Avg Total Compensation
$3.5M
Latest year: 2024
Executives Covered
8
Comp records available
Form 8-K Events (1Y)
2
Personnel Changes (1Y)
1
Bonus Plan Events (1Y)
1
Organization Changes (1Y)
0
Board Appointments (1Y)
1
Board Departures (1Y)
0

Restricted Sales

Form 144 Filings (1Y)
11
Form 144 Insiders (1Y)
4
Planned Sale Shares (1Y)
351.3K
Planned Sale Value (1Y)
$14.2M
Price
$37.67
Market Cap
$2.3B
Volume
8,247.739
EPS
$-0.38
Revenue
$10.7B
Employees
2.0K
About DELEK US HOLDINGS INC

Company Overview

Delek US Holdings (DK) operates in the Energy sector, specifically in Oil & Gas Refining & Marketing, combining refinery operations with midstream/logistics assets that support crude supply and product distribution. Recent filings show material volatility: 2024 consolidated results swung to a large net loss driven by sharply weaker refining margins (crack spreads), significant asset impairments (including goodwill at Krotz Springs), and lower commodity prices, while Logistics has remained a more stable cash contributor. Management is executing a “sum-of-the-parts” strategy (asset sales, Delek Logistics monetization, targeted M&A such as Gravity and H2O Midstream) and cost programs (Enterprise Optimization Plan) to shore up liquidity and reduce leverage. Key operational and financial sensitivities are crack spreads, RINs price volatility, refinery utilization/turnarounds, and access to financing/credit covenants.

Executive Compensation Practices

Given Delek’s business mix, compensation for senior executives is likely tied to short‑term operating metrics (refining margin/Refining EBITDA, throughput/utilization, RINs cost management) and midstream metrics (Logistics EBITDA, fee-based cash flows), with a strong emphasis on liquidity and leverage measures (free cash flow, net debt/covenant compliance) after the recent losses and debt build. Long‑term incentives are typically equity‑based (RSUs, performance shares or stock options) that align pay with total shareholder return and successful asset monetizations (e.g., Logistics sale) and often include time-vest and performance hurdles; the recent use of buybacks and strategic disposals makes TSR/realization events particularly relevant for payout outcomes. Pay programs in this industry also commonly include safety, environmental and compliance KPIs (RINs compliance, emissions performance, project safety) — and with Delek’s DOE carbon capture pilot and RINs volatility, ESG/operational KPIs may increasingly be part of target-setting and potential clawback provisions. Management has signaled restructuring and incentive-related G&A increases in filings, so annual bonus funding and long-term award vesting may be adjusted to reflect the Enterprise Optimization Plan and covenant-driven priorities.

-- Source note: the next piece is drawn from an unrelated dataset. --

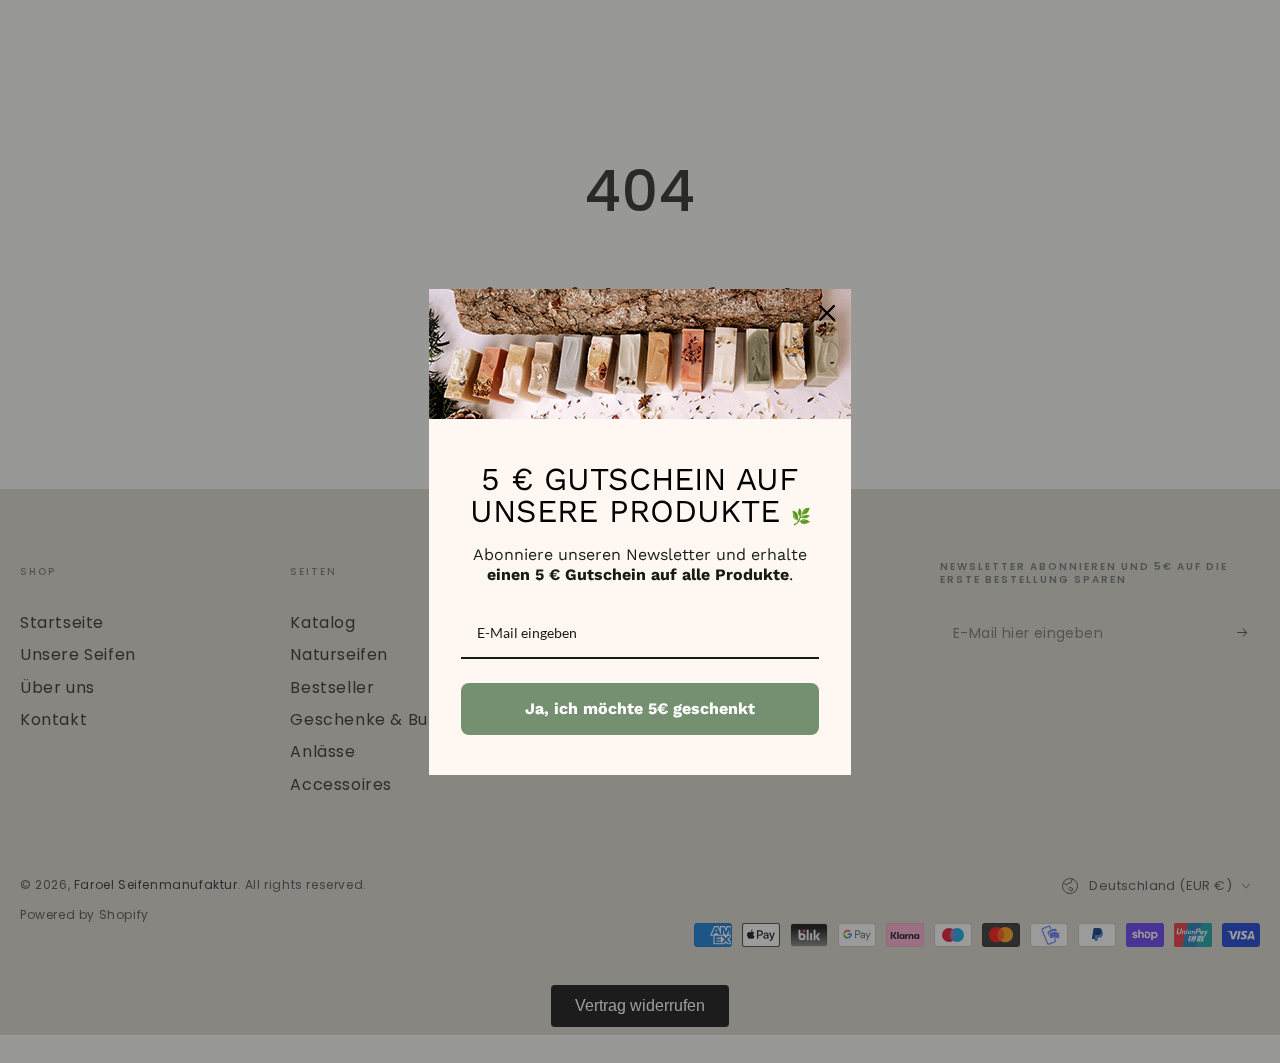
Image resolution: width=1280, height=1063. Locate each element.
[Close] (827, 313)
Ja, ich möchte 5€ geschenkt (640, 708)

Insider Trading Considerations

Insider activity at Delek is likely to cluster around discrete corporate events that materially change valuation or liquidity: quarterly earnings (crack‑spread and RINs disclosures), refinery turnaround schedules and maintenance updates, asset sales/monetizations (Retail Stores sale, potential Delek Logistics transactions), equity or debt offerings, and M&A closings (Gravity, H2O). Because the company faces pronounced commodity, regulatory (RINs, environmental) and covenant risks, material nonpublic information about margins, impairment triggers, liquidity draws or covenants could create asymmetric information — traders should closely monitor Form 4 filings, any announced 10b5‑1 plans, and blackout periods tied to earnings and turnaround windows. Regulatory and stakeholder scrutiny in the Energy sector (SEC climate/disclosure focus, Section 16 filing rules, and debt covenant restrictions on insider dispositions or dividends) increases the compliance risk of ill-timed insider trades; therefore unusual insider sales or buys proximate to liquidity events or impairment announcements may warrant heightened attention.